What you should do:
Print the data below line for line, without any changes, and leave out the pictures.

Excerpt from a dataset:
------

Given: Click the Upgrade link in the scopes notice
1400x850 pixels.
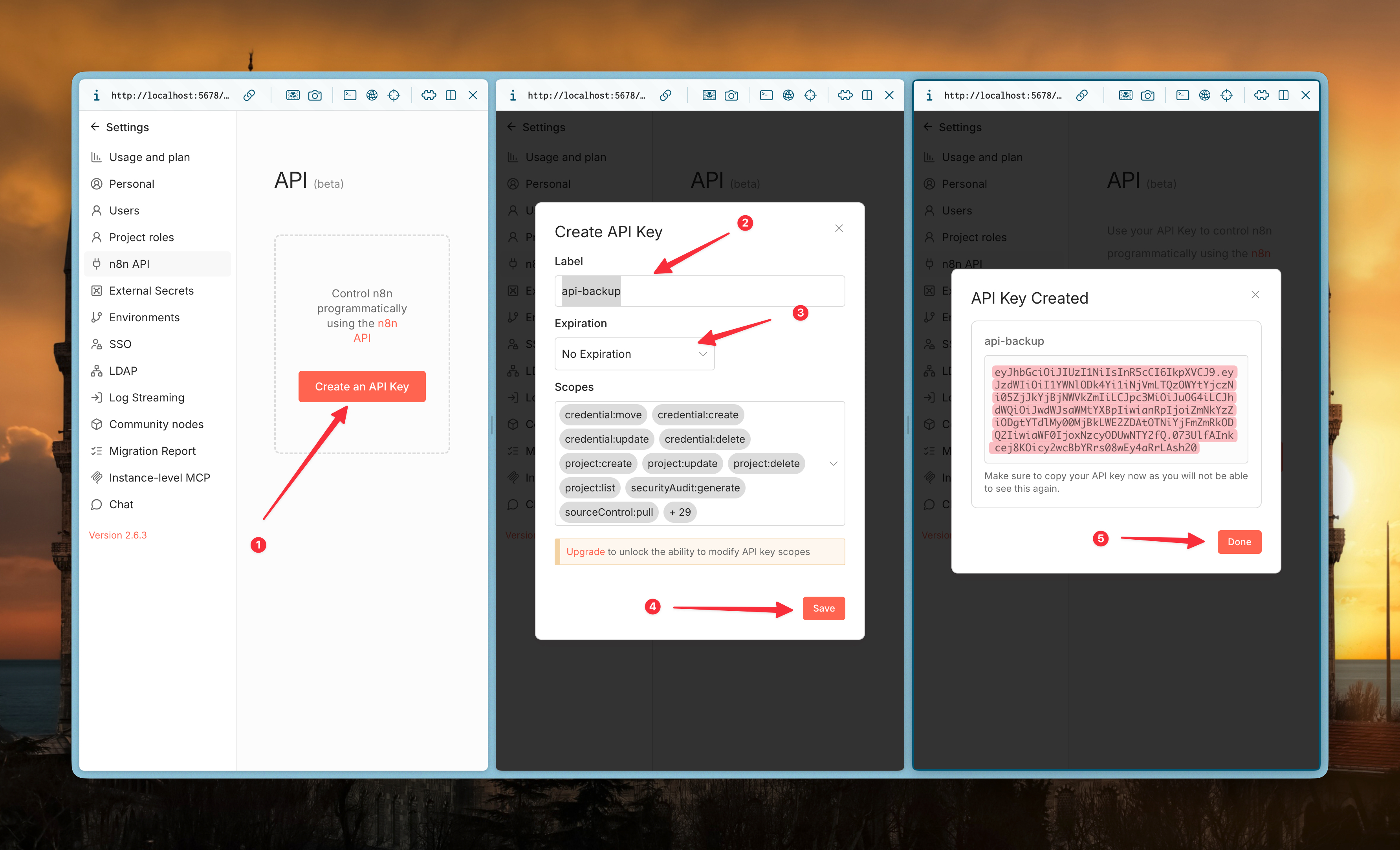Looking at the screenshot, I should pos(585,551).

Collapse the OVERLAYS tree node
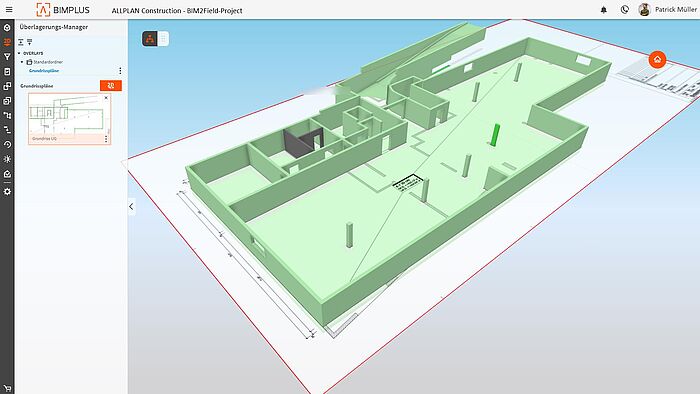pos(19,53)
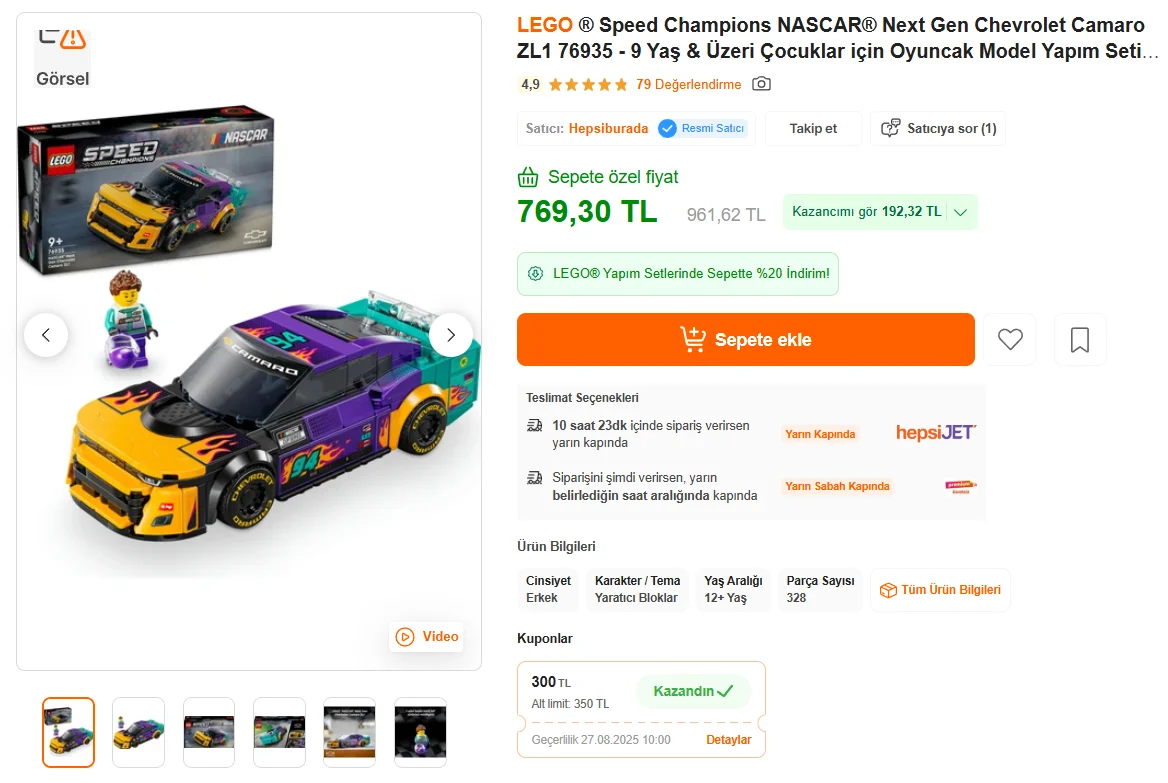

------

Output for this task:
Given: Click the Upgrade link in the scopes notice
1400x850 pixels.
Looking at the screenshot, I should pos(585,551).

Collapse the OVERLAYS tree node
pos(19,53)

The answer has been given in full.